Can public law bodies fall under the personal scope of the Unfair Commercial Practices Directive? Since yesterday’s judgment in BKK Mobil Oil we know the answer is yes. Also the practices of public law bodies can thus qualify as unfair commercial practices. But what the criteria to determine public from commercial practices are in the end remains unclear.
BKK Mobil Oil is a German health insurance fund established as a public law body. BKK published on its website a message targeted at its own customers, trying to convince them not to switch to another health insurance. Without going into the details, the message contained false information and thus was found to mislead BKK’s customers. According to BKK, however, the German Gesetz gegen den unlauteren Wettbewerb (Act against unfair competition, UWG) nor the Unfair Commercial Practices Directive applied to this case, because BKK could not be seen as trader.

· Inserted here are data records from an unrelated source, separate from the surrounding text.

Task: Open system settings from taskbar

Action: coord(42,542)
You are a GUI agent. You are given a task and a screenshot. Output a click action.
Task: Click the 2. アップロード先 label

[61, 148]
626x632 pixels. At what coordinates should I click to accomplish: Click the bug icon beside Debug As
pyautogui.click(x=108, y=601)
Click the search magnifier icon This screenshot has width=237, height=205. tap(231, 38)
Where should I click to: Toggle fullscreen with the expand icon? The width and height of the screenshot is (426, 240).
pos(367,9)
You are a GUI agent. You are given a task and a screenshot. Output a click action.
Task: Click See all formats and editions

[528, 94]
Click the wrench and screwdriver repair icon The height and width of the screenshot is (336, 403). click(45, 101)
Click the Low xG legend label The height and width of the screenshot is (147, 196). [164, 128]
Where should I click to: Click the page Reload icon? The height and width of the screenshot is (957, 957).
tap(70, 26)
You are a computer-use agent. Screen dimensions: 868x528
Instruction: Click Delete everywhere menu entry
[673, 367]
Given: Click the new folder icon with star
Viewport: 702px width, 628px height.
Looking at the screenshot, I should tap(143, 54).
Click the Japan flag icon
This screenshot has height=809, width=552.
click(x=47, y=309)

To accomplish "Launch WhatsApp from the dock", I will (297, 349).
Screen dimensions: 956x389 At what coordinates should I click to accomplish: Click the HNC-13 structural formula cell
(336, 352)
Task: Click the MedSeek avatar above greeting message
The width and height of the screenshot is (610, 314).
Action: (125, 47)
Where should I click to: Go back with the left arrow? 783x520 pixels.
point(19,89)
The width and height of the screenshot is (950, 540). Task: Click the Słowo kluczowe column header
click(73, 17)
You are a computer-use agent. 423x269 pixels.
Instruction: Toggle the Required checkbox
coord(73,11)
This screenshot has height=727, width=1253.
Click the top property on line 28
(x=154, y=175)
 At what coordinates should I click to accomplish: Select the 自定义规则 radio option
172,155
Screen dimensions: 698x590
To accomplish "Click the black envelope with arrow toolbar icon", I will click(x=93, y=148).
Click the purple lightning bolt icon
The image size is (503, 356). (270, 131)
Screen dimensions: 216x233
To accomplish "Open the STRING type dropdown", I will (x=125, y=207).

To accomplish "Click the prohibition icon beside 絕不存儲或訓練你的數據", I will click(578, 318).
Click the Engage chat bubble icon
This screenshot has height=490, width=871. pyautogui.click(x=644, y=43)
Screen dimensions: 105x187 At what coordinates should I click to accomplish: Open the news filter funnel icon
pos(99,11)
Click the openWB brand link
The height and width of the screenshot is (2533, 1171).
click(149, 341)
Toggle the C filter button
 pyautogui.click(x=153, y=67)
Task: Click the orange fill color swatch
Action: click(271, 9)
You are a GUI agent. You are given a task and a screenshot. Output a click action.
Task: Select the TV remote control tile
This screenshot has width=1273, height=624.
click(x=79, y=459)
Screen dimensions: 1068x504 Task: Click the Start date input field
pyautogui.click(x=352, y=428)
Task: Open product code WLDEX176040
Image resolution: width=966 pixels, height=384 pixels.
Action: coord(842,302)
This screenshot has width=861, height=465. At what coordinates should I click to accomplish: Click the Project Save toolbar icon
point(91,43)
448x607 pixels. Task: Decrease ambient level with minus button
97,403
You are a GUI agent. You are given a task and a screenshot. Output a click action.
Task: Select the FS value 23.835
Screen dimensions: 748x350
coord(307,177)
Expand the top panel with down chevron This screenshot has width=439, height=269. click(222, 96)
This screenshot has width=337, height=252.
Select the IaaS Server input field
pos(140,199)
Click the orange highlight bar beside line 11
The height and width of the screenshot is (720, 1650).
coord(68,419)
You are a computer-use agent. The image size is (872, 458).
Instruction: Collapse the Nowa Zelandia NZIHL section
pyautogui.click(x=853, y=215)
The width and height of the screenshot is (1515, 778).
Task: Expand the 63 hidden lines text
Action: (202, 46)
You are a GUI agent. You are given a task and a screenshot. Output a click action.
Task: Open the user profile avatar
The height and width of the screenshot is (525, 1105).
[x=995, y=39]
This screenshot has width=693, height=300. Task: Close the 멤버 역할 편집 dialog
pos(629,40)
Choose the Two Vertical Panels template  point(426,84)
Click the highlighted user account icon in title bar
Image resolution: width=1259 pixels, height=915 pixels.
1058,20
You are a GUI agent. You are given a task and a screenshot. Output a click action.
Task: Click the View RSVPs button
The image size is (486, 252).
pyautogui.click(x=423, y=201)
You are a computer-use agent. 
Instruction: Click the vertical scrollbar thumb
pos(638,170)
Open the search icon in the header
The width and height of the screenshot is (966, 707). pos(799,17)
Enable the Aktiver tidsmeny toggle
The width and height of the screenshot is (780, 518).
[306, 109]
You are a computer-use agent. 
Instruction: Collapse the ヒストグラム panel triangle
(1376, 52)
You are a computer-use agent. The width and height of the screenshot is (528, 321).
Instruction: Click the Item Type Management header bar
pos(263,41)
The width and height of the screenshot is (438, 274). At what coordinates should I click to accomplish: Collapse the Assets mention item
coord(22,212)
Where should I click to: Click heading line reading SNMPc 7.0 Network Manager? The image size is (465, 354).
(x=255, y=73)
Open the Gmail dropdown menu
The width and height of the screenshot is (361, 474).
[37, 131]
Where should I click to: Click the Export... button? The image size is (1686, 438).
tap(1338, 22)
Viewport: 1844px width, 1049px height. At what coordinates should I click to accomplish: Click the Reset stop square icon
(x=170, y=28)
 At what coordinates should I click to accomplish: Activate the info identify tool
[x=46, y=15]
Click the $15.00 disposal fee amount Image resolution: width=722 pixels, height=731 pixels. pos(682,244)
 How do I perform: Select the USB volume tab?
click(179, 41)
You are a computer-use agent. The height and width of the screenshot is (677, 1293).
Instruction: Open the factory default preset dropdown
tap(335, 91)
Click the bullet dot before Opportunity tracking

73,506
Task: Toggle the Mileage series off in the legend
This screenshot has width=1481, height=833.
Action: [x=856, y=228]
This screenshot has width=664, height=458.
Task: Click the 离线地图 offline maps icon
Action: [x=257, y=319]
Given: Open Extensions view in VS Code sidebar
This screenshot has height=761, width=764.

The Bundesgerichtshof filed a preliminary question at the CJEU, asking how the Unfair Commercial Practices Directive should be interpreted on this point: should BKK be seen as a proper business, or is it a body that pursues a social objective and the behaviour of which is thus not covered by the Directive?
In its answer, the CJEU emphasizes that this matter should be seen from a European perspective and that the question on whether an organization such as BKK should be seen as a ‘trader’ does not depend on its legal status in national law (par. 25-26).
In the Directive, ‘trader’ is defined as ‘any natural or legal person who, in commercial practices covered by [that] Directive, is acting for purposes relating to his trade, business, craft or profession and anyone acting in the name of or on behalf of a trader’ (Article 2(b)).
The CJEU emphasizes that the term ‘trader’ should be seen as the diametrically opposed concept of ‘consumer’ (par. 33) and that BKK’s members can in fact be seen as consumers, taking into consideration that BKK’s misleading information prevent them from making an informed choice (par. 37). In line with this, the CJEU argues, BKK should be seen as a trader (par. 38).
This does not stand out as an example of clear legal reasoning. The definition of consumer tells us equally little as the term trader in this context. The Court (perhaps deliberately) does not give actual criteria to determine the border between ‘public’ and ‘commercial’ practices, which in the end seems to be the essential – and admittedly, difficult – question.